FAIRBANKS (AP) — A U.S. Fish and Wildlife proposal to ban brown bear baiting and other hunting practices from lands the agency manages in Alaska is receiving criticism from lawmakers.
The proposed changes published Friday in the National Register would change hunting and trapping rules for national wildlife refuges in Alaska, covering about 77 million acres. The proposal includes bans on brown bear baiting, killing wolves and coyotes during the denning season and targeting bears with snares or traps, The Fairbanks Daily News-Miner reported.
Republican Sen. Lisa Murkowski said the proposed rule conflicts with the management authority granted to the state under the Alaska National Interest Lands Conservation Act of 1980, which created several federal conservation areas in Alaska.
“The agency claims this is an effort to bring clarity to a controversial issue, but in reality, it is a takeover of Alaska’s fish and wildlife management rights,” Murkowski said in a statement issued Friday.
National refuges typically follow the hunting and fishing guidelines set by the state they are located in, but the Fish and Wildlife Service argued its conservation mission conflicts with Alaska’s predator control policies.

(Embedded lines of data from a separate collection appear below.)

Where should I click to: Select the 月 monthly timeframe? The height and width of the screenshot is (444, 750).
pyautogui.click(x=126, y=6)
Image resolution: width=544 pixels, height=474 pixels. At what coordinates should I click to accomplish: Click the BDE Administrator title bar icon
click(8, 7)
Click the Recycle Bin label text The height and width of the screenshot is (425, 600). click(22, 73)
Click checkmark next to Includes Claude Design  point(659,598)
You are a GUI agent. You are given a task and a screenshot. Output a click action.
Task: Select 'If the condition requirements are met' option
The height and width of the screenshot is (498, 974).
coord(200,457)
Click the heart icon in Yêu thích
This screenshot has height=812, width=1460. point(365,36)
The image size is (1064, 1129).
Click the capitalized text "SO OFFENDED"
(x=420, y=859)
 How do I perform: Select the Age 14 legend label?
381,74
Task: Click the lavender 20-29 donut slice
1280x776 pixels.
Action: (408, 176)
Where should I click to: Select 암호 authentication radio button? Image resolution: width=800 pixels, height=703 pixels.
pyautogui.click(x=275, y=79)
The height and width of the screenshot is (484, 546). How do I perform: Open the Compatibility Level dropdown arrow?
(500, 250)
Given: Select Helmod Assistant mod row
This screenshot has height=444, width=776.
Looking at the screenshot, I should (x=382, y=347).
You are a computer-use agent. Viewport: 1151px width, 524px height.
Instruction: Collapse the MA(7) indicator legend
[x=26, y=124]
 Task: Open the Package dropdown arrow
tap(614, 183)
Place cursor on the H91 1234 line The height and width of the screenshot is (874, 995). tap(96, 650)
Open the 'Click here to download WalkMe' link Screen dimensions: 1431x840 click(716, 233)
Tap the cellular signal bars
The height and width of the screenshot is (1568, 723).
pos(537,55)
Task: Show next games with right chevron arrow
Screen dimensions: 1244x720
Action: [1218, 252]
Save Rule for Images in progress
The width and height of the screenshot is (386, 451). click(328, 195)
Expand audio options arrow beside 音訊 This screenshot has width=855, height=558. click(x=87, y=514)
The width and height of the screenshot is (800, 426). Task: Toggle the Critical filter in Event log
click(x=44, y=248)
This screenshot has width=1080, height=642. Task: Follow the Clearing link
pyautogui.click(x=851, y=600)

“We would prohibit predator control on refuges in Alaska, unless it is determined necessary to meet refuge purposes,” the proposed Fish and Wildlife Service regulations state. “Demands for more wildlife for human harvest cannot be the sole or primary basis for (predator) control.”
The large amount of federal lands in Alaska has long been an area of dispute between the state and the federal government.
“It continually surprises me how little regard the federal government has for our state and its people,” Sen. Dan Sullivan, Republican, said in a written statement. “We in Alaska understand the land. We drink its water. We hunt and fish and trap on it. We live on it and we, not the federal government, are best able to decide how to manage it.
The Fish and Wildlife Serve plans to hold a series of open houses on the regulations to get feedback from the public, including one in Fairbanks on Feb. 10.
Gov. Bill Walker plans to ask for an extended public comment period — 121 days instead of 60 days, according to a news release.